In the early days of electrification, factory owners had a surprisingly modern problem.
By the late 1800s, businesses across America were replacing steam-powered equipment with electric machinery. Productivity increased, operations became more reliable, and executives knew electricity represented the future. Every month, however, a bill would arrive from the power company with a single number attached to it.
Nobody knew where the electricity was going.
Factory managers could see the total expense, but they couldn't determine which departments consumed the most power or which machines generated the greatest return. They knew electricity made the business better. They just couldn't explain how much better or where the value was being created.
For a while, that wasn't a concern. Electricity was relatively inexpensive, adoption was accelerating, and the benefits seemed obvious enough that nobody spent much time questioning the bill.
As factories expanded, costs increased alongside them. Owners started asking questions that their accounting systems couldn't answer. Why did one facility consume significantly more power than another? Which production lines were actually efficient? Which investments improved output and which simply increased expenses?
The breakthrough wasn't better electricity. It was measurement.
Throughout the early twentieth century, manufacturers adopted submetering systems that tracked energy consumption by building, department, and machine. Electricity transformed from a mysterious overhead expense into something managers could understand and optimize. Once they could see where power was going, they could make better decisions about where to invest.
I've been thinking about that story while watching what is happening with AI.
Most companies can tell you exactly what they spend on engineering. They know what Product Engineering costs. They know what Backend Engineering costs. They know how much each team spends on people and software because they've spent decades building systems to track those expenses.
Now ask similar questions about AI.
Which team generated the most value last month? Which team spent the most? Which tools produced the best outcomes? Which workflows justified their costs?
Many organizations can't answer any of them.
That wasn't a major issue when AI was experimental. A few engineers used ChatGPT, someone purchased a handful of Copilot licenses, and a small innovation budget covered the expenses. Today, AI has become part of the operating budget.
According to Andreessen Horowitz's 2026 Enterprise AI Adoption Report, nearly a third of Fortune 500 companies now have live, paid AI deployments. Coding has emerged as the dominant enterprise AI use case, with organizations spending substantial amounts on Cursor, Claude Code, GitHub Copilot, internal agents, and foundation model APIs.
Yet many engineering leaders still can't tell you what a specific feature cost once AI entered the development process.
Imagine running payroll that way.
Imagine knowing total compensation expenses while having no idea which department employed the people.

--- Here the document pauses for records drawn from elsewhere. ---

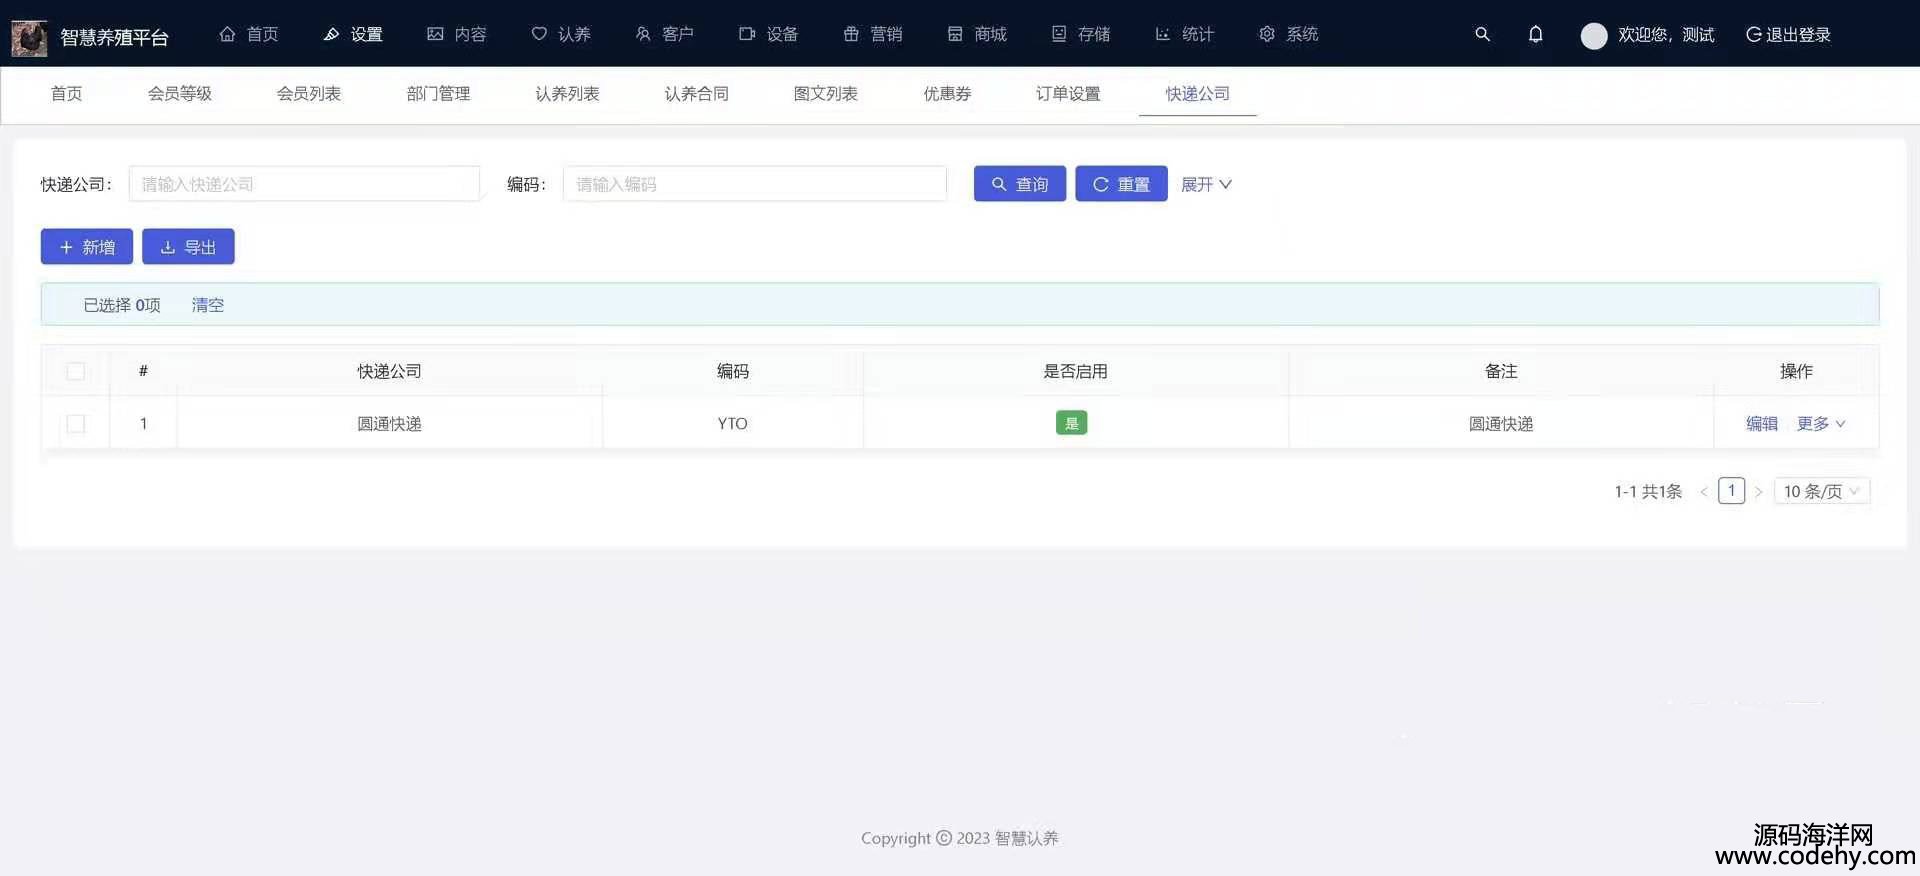Image resolution: width=1920 pixels, height=876 pixels.
Task: Open the notification bell
Action: [1535, 34]
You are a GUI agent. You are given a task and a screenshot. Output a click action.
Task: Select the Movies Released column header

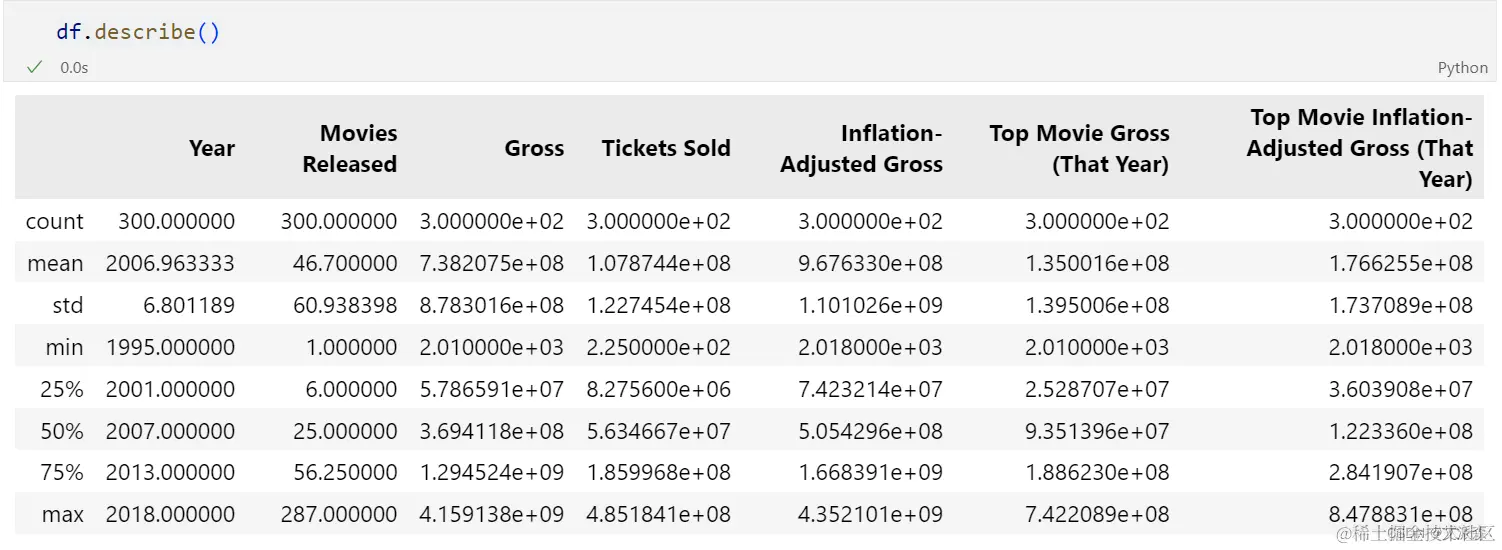(350, 148)
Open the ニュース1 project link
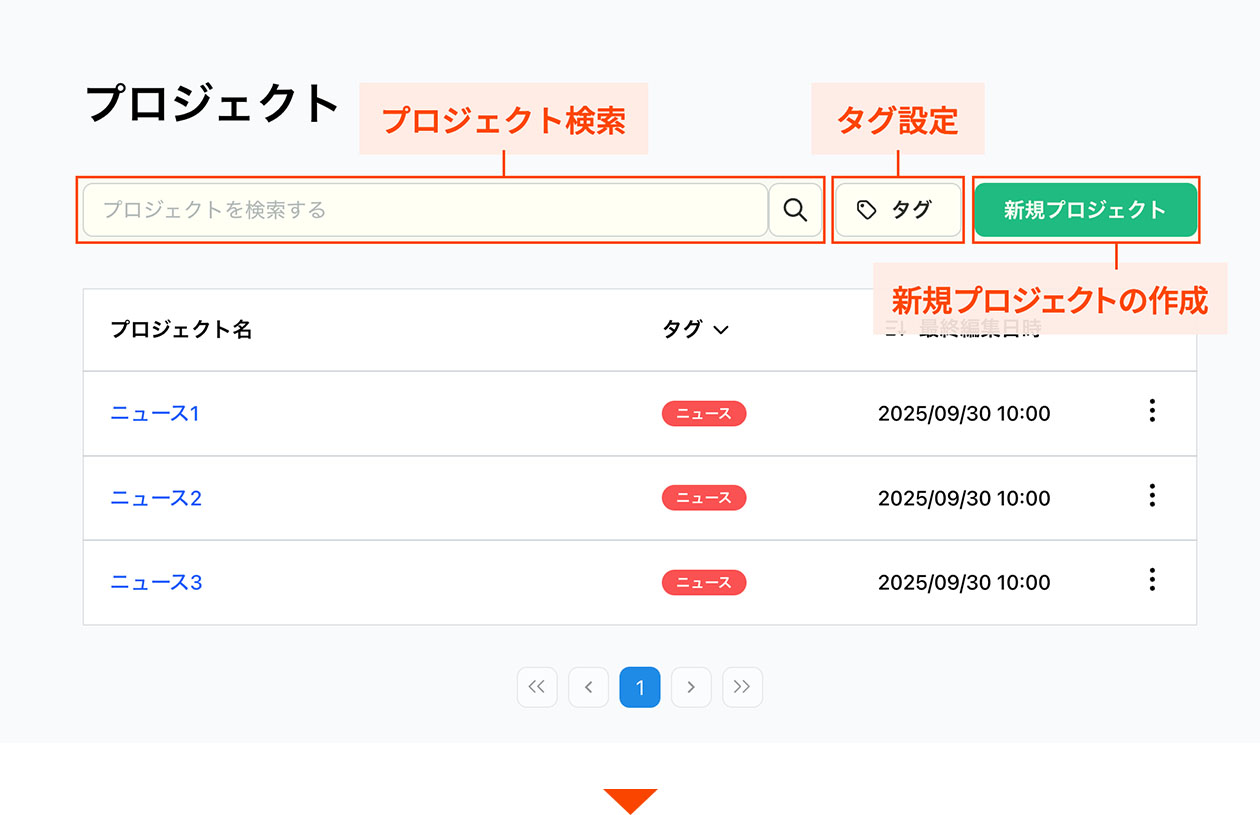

That's effectively where many organizations are with AI today.
Part of the reason is simple. Companies adopted AI faster than they adopted governance. Engineering teams moved quickly, pilots became production systems, and internal agents multiplied. The focus was on capability because capability was the urgent problem.
The invoice arrived later.
Cloud computing followed a similar path. AWS, Azure, and Google Cloud have supported cost attribution through tagging systems for years, yet many organizations never fully implemented them until spending became significant enough to demand accountability.

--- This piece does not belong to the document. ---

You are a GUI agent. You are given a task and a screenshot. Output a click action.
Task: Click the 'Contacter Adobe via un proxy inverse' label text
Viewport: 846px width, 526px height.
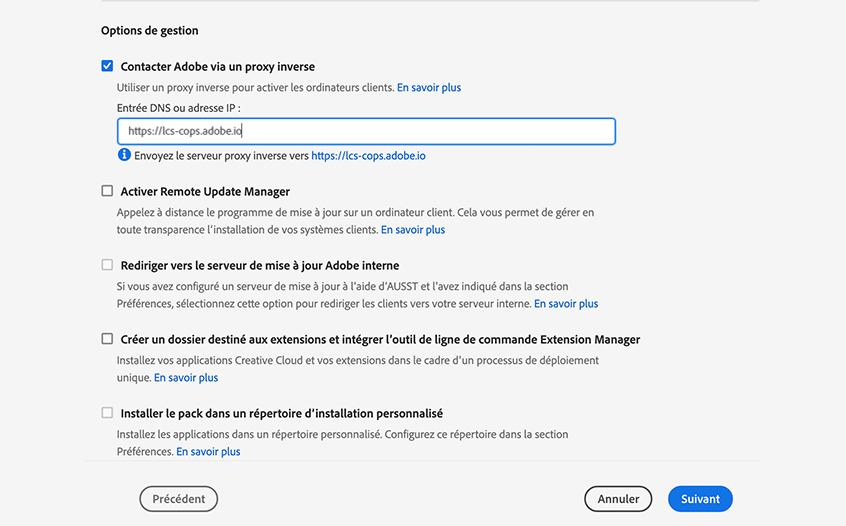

AI is now reaching that same moment.
The underlying data already exists. Every token request can be measured. Every API call can be associated with a project, team, user, or environment. The challenge is that the data typically lives with engineering while accountability lives with finance.
Nobody connected the two.
That gap has become large enough that companies such as Stripe, Plaid, and Rippling have reportedly invested in internal tooling to understand where AI spend originates and whether it creates measurable value. When companies operating at that scale begin building the same infrastructure independently, it's usually a signal that the problem is real.
The organizations that solve this first won't necessarily be the ones spending the least on AI. The factories that won the electricity era weren't the ones using the least power. They were the ones that understood how power translated into output.
The same principle applies today. Once you know where the money is going, which teams are creating value, and which workflows deserve additional investment, you can start making better decisions.
And better decisions are usually where the real advantage comes from.